=== List of tasks ===
• A. Decide whether each statement agrees with the passage below on the OpenClaw inbox incident, answering yes or no and quoting the deciding words: (i) Yue had run OpenClaw on a toy inbox for weeks without incident; (ii) Yue's real inbox was smaller than her test environment; (iii) Yue led ML Research at Scale AI after joining Meta.
• B. From the passage below on the OpenClaw inbox incident, return the text starting with "The problem was" and going on through "original instruction entirely.".
• C. In the passage below on the OpenClaw inbox incident, what did OpenClaw lose during the context compaction?

--- Passage shown ---

The irony of the incident wasn’t lost on Yue or her followers. As someone who has spent years researching AI alignment — first at Google Brain and DeepMind, then leading the ML Research organization at Scale AI before joining Meta — she found herself on the wrong end of exactly the kind of misalignment problem she studies professionally.
“Rookie mistake tbh,” she wrote in a follow-up. “Turns out alignment researchers aren’t immune to misalignment.”
What Went Wrong
According to Yue, the failure stemmed from a combination of overconfidence and a technical limitation of the agent itself. She had been running OpenClaw against a low-stakes “toy inbox” for weeks without incident, during which time it had earned her trust on email tasks. When she decided to point it at her real, primary inbox, she gave it a familiar instruction: “Check this inbox too and suggest what you would archive or delete, don’t action until I tell you to.”
The problem was scale. Her real inbox was significantly larger than her test environment, and the volume of emails triggered what’s known as a “context compaction” event — a process that occurs in long-running AI agent sessions where the model’s context window fills up and must be compressed or summarized to continue operating. During that compaction, OpenClaw lost her original instruction entirely.

--- Record list ---

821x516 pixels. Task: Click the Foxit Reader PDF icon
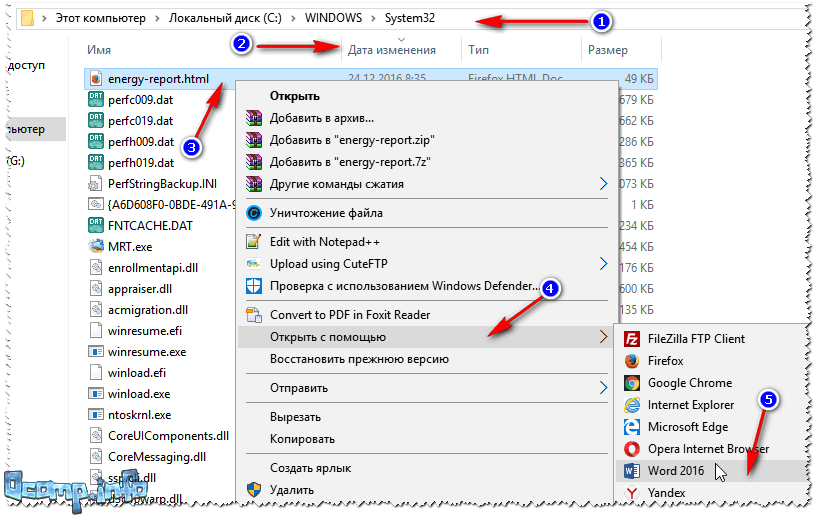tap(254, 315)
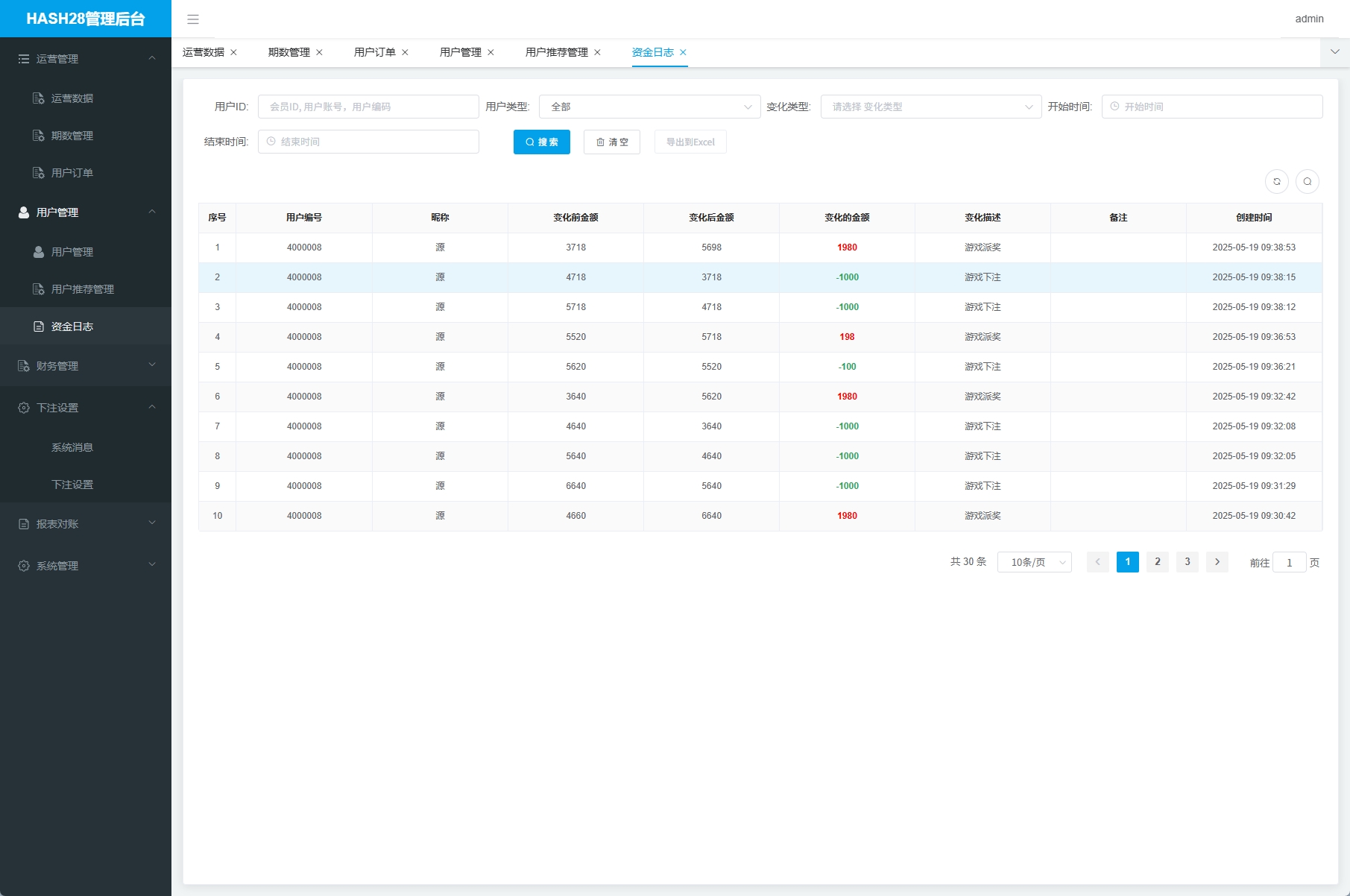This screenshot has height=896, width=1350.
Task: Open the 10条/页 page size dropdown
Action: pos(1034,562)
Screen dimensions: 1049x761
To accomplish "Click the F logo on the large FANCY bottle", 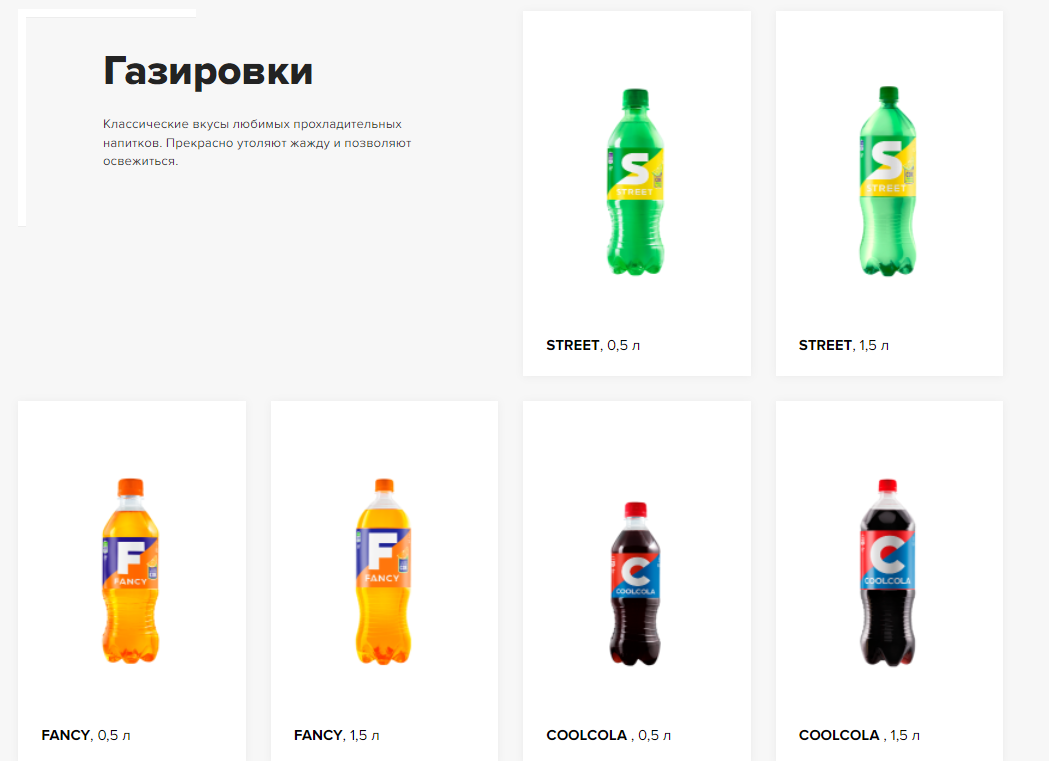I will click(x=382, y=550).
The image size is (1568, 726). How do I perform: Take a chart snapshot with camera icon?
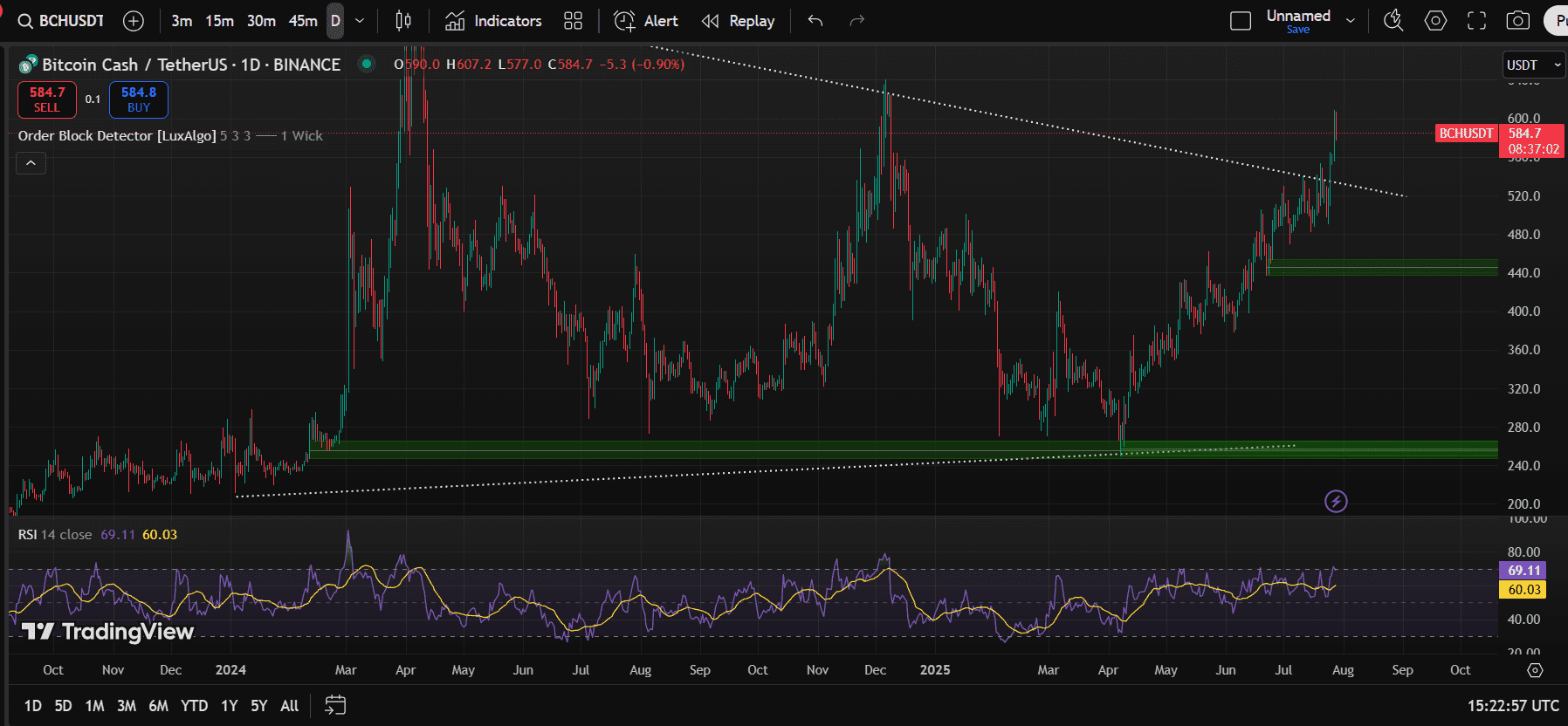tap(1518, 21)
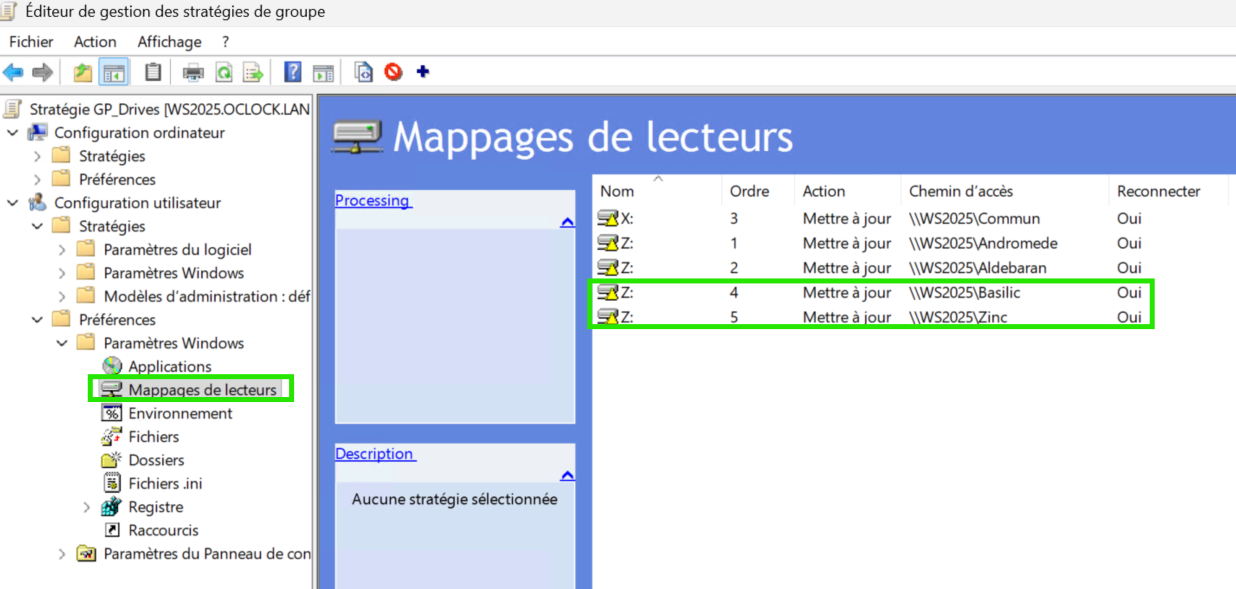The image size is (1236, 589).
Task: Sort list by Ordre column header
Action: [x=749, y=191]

---

=== Answers to the exercises ===
• A.
(i) Yes: "She had been running OpenClaw against a low-stakes “toy inbox” for weeks without incident"
(ii) No: "Her real inbox was significantly larger than her test environment"
(iii) No: "leading the ML Research organization at Scale AI before joining Meta"

• B.
The problem was scale. Her real inbox was significantly larger than her test environment, and the volume of emails triggered what’s known as a “context compaction” event — a process that occurs in long-running AI agent sessions where the model’s context window fills up and must be compressed or summarized to continue operating. During that compaction, OpenClaw lost her original instruction entirely.

• C. It lost Yue's original instruction entirely.